● Dataset excerpts:
▼

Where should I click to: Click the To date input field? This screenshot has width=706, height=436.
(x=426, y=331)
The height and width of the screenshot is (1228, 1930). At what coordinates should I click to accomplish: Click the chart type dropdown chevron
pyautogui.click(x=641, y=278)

▲
▼

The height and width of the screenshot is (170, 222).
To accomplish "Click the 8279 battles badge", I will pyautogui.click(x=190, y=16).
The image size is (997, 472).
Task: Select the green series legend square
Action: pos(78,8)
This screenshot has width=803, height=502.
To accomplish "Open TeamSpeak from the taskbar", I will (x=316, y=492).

▲

● What to do: Reproduce verbatim the data from the line with "Where should I" to the line with "pyautogui.click(x=641, y=278)", inclusive.

● The reply:
Where should I click to: Click the To date input field? This screenshot has width=706, height=436.
(x=426, y=331)
The height and width of the screenshot is (1228, 1930). At what coordinates should I click to accomplish: Click the chart type dropdown chevron
pyautogui.click(x=641, y=278)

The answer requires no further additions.